Pacific Rim – La Rivolta – Semplicemente deficiente
Sono passati diversi anni dalla chiusura della breccia nell’oceano Pacifico, da allora la terra non è più stata attaccata dai Kaiju. Il fatto che la minaccia aliena sia stata debellata e il mondo possa finalmente vivere una certa serenità, sta facendo diventare i robot Jaeger un retaggio di un passato difensivo lontano. Jake Pentecost (John Boyega) figlio dell’eroe Stacker Pentecost, vive nella clandestinità, commettendo piccoli furti e ricettazioni varie. Quando la minaccia aliena tornerà sulla terra questo assieme a Nate Lambert (Scott Eastwood), formerà una squadra di piloti per difendere nuovamente il pianeta dall’invasione.
Qualcosa alla base di “Pacific Rim – La Rivolta” non funziona, il film diretto da Steven S. DeKnight (qui al suo esordio cinematografico) è un fallimento totale qualsiasi fosse l’ambizione di partenza (che è sicuramente quella di vendere gadget più che di realizzare un buon titolo). Seguito della pellicola diretta nel 2013 da Guillermo del Toro (La Forma dell’acqua), questo nuovo capitolo rivela ben presto il suo essere un involucro vuoto, che nemmeno per addizione di effetti speciali riesce in qualche modo a coinvolgere.
Con “Pacific Rim – La Rivolta” è palese, basti sentire il nuovo tema musicale del film a conferma di quanto segue, l’imposizione da parte dei produttori di cambiare toni e ritmi rispetto al capitolo precedente, in modo da allargare il più possibile il pubblico e garantirsi maggiori incassi in oriente (dove il primo capitolo ha incassato maggiormente). Purtroppo però una sceneggiatura a quattro mani ha portato come risultato un enorme pasticcio su tutti i livelli.
Se “Pacific Rim – La Rivolta” fosse stato una versione più in grande del primo episodio, limitandosi a una regia funzionale e di maniera, ci si troverebbe a guardare comunque un film migliore, sicuramente almeno decente.
La storia prende spunto da puntate sparse di varie anime giapponesi, senza però mai riuscire a rielaborarle in un unico plot compatto. Il risultato è una serie di eventi che funzionano meglio singolarmente piuttosto che incollati uno di seguito all’altro da un montaggio privo di ogni senso del ritmo. Questo porta a non immergere mai lo spettatore dentro lo spettacolo, mettendone in luce i difetti che durante la visione rendono sempre meno godibile quel poco di buono che la pellicola propone.

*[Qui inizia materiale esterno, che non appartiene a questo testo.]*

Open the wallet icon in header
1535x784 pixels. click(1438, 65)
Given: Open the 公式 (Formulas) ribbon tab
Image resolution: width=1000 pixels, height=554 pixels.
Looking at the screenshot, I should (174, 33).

Se la storia non è credibile, va da sé che i personaggi e i loro archi narrativi non risultano solamente stereotipati, ma quasi offensivi per l’intelligenza di chi si trova a guardarli. Non che il primo “Pacific Rim” brillasse per originalità di storia (sempre di alieni contro robot e personaggi squadrati), però la messa in scena del regista messicano era talmente potente che almeno alla prima visione ci si immergeva nel racconto dimenticandosi qualsiasi altra cosa (da vertigini il primo tentativo di connessione dei piloti che sfocia nei ricordi d’infanzia di lei).
Questo seguito invece non riesce a trovare una sua identità (in questo senso sostituire alla fotografia Guillermo Navarro con Dan Mindel ha appiattito anche l’aspetto visivo), ma si ritrova ad essere vittima di una sceneggiatura ignobile coadiuvata da una regia indegna. Se “Pacific Rim – La Rivolta” fosse stato una versione più in grande del primo episodio, limitandosi a una regia funzionale e di maniera, ci si troverebbe a guardare comunque un film migliore, sicuramente almeno decente.
Invece questo secondo capitolo oltre ad essere, assieme agli ultimi capitoli di “Transformers”, uno dei peggiori film d’intrattenimento degli ultimi dieci anni almeno, apre una ulteriore riflessione sulla crisi che si sta abbattendo sui blockbuster americani non tratti dai fumetti. Pur essendo una immane porcheria “Pacific Rim – La Rivolta” ha il merito di farci apprezzare una volta di più il primo film della saga diretto da Guillermo del Toro. Magari però non era questo l’obbiettivo che si era prefissata la produzione quando avvallò il progetto.